Key Aspects of the IBM Hakkōda Acquisition

IBM clearly understands the reality that success with AI implementation hinges on aligning data strategies and tactics with AI goals and the Hakkōda team brings deep expertise in data migration, modernization, and monetization. Moreover, Hakkōda’s deep expertise in financial services, the public sector, healthcare, and life sciences are all no doubt attractive to IBM, as we see the industry as a whole lean into developing industry vertical-specific solutions.

Hakkōda’s portfolio of generative AI tools designed to accelerate data modernization initiatives speak to the very real need for companies to move quickly to get arms around all things data and help IBM clients accelerate the implementation of AI features within ERP workflows.

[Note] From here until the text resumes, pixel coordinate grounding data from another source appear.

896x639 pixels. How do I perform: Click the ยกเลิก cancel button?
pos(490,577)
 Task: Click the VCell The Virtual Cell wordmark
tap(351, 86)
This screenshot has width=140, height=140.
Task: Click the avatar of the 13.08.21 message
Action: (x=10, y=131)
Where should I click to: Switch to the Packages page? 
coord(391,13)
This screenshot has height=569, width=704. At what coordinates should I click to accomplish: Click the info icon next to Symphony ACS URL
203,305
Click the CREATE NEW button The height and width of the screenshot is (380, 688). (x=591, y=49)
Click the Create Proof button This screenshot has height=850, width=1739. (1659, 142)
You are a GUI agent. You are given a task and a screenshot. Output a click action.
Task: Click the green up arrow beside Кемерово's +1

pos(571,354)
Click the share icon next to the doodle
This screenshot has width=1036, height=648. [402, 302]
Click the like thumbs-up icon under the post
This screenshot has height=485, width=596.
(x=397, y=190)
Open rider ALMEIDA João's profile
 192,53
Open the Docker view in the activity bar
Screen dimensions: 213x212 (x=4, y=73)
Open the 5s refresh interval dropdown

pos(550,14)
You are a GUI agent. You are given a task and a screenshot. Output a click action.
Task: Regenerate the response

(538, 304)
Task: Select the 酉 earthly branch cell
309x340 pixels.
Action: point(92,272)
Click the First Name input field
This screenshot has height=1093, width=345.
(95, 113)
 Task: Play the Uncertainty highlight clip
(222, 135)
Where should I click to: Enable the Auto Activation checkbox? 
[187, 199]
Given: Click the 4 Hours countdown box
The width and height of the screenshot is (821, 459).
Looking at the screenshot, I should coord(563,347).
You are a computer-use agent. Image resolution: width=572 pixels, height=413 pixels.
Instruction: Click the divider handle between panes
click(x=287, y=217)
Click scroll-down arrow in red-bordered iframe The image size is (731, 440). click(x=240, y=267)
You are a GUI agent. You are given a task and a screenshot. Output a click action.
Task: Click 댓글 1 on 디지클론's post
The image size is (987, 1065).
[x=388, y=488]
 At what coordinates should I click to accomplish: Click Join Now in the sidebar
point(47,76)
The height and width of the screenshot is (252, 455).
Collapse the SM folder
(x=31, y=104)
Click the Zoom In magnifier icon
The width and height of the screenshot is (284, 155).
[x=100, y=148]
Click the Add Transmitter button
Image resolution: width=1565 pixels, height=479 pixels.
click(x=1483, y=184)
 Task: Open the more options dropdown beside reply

Last but not least, with the enterprise intelligence services market projected to reach +$243 billion within the next three years (by 2028), this positions IBM nicely to capitalize on that expected market growth.

The Strategic Benefits of the IBM Hakkōda Alliance

The integration of Hakkōda’s capabilities with IBM Consulting will help accomplish some very pressing objectives for IBM Consulting clients. This includes:

The ability to help clients prepare their data infrastructure for AI apps — because success here is really all about the infrastructure.

  • Providing data migration and transformation services, moving and modernizing data from legacy systems. Hakkōda’s ability to fast track modernization projects speaks to the need for speed on the AI front.
  • Build data estates that are both comprehensive and optimized for speed and efficiency.
  • Reduce time to value on the AI front for IBM clients.

See a theme here? Speed, optimization, efficiency, modernization. That’s what every organization seeks, and the IBM Hakkōda acquisition positions IBM nicely to deliver on that front.

Hakkōda’s global consultant base will fold into the IBM Consulting division. As both a Snowflake and AWS partner, Hakkōda’s capabilities are world-class—exactly what IBM customers expect.

This deal is one of several that IBM has made in recent months to shore up its capabilities on the AI and automation fronts, including the February acquisition of DataStax, a platform for building AI apps, and infrastructure and security automation vendor HashiCorp and it likely won’t be the last such deal we’ll see this year.